Paléontologue de renommée mondiale et homme politique, le Kényan Richard Leakey est mort, à l’âge de 77 ans. « Cet après-midi, j’ai appris avec une profonde tristesse la nouvelle de la mort du Dr Richard Erskine Frere Leakey, l’ancien chef du Service de la faune du Kenya », a déclaré le président Uhuru Kenyatta dans un communiqué, dimanche 2 janvier.
Fils de Louis et Mary Leakey, deux des plus célèbres découvreurs de squelettes d’hominidés, Richard Leakey, né au Kenya le 19 décembre 1944, était semble-t-il destiné à la paléoanthropologie.

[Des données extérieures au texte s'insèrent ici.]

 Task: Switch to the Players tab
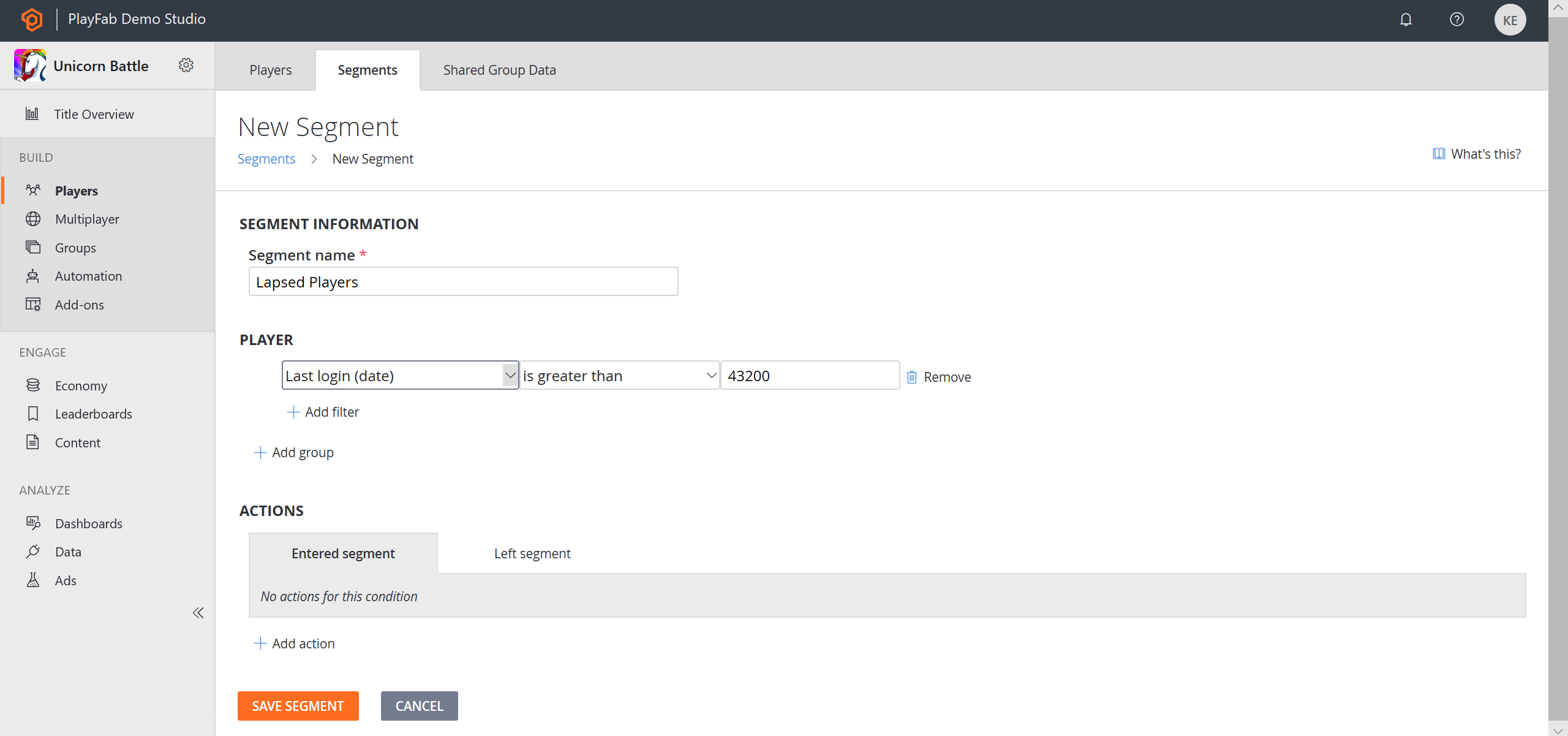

Un destin qu’il tente pourtant de fuir dans ses jeunes années, en travaillant comme guide de safari.
Il marche toutefois sur les traces de ses parents lorsqu’il obtient, à 23 ans, sans formation universitaire, une bourse de la National Geographic Society pour des recherches archéologiques sur les rives du lac Turkana, dans le nord du Kenya, la première d’une longue liste de fouilles dans cette contrée semi-désertique inhospitalière.
Dans les années 1970, il mène plusieurs expéditions couronnées de découvertes majeures et inédites, dont les premiers crânes d’Homo habilis (vieux de 1,9 million d’années) en 1972 et d’Homo erectus (1,6 million d’années) en 1975. Sa notoriété est faite : en 1977, le magazine Time lui consacre sa « une » ; en 1981, la BBC publie un documentaire en sept épisodes, dont il est le narrateur et présentateur, sur l’évolution de l’humanité.
Sa plus célèbre découverte date de 1984, lors d’une prospection au lac Tukana, où il avait mis au jour un squelette quasi complet d’Homo erectus de 1,63 mètre, mort il y a 1,5 million d’années : le « garçon du Turkana », le fossile le plus complet jamais retrouvé de l’un de nos ancêtres.
Lutte contre les braconniers
En 1989, il est sollicité par le président de l’époque, Daniel arap Moi, pour prendre la tête du Service de la faune du Kenya (KWS). Il y mène une vigoureuse campagne contre le braconnage d’ivoire d’éléphants.
En 1993, son petit avion Cessna s’écrase dans la vallée du Rift, au Kenya. Il est amputé de ses deux jambes à la suite de l’accident. « A l’époque, il y avait régulièrement des menaces contre moi et je vivais avec des gardes armés, mais j’ai pris la décision de ne pas dramatiser et de ne pas me dire “on a essayé de me tuer”, dit-il en 2015 au Financial Times. J’ai choisi de continuer à vivre. »
Il est contraint de quitter le KWS un an plus tard et se lance en politique en rejoignant les nombreuses voix critiques du régime corrompu de l’autocrate Moi. Sa carrière d’opposant est de courte durée et Daniel arap Moi le convainc, en 1998, de diriger la lutte contre la corruption. La tâche s’avère impossible, il jette l’éponge deux ans plus tard.
En 2015, en raison d’une nouvelle crise du braconnage, un autre président, Uhuru Kenyatta, fait appel à lui pour reprendre les rênes du KWS, cette fois comme président du conseil d’administration, un poste qu’il occupe jusqu’en 2018.
Un cancer avait ravagé sa peau, ses cheveux épars témoignaient du poids des ans, il avait aussi souffert de maladies du foie et des reins à répétition. Mais, à plus de 70 ans, il produisait encore son vin dans une ferme de la vallée du Rift.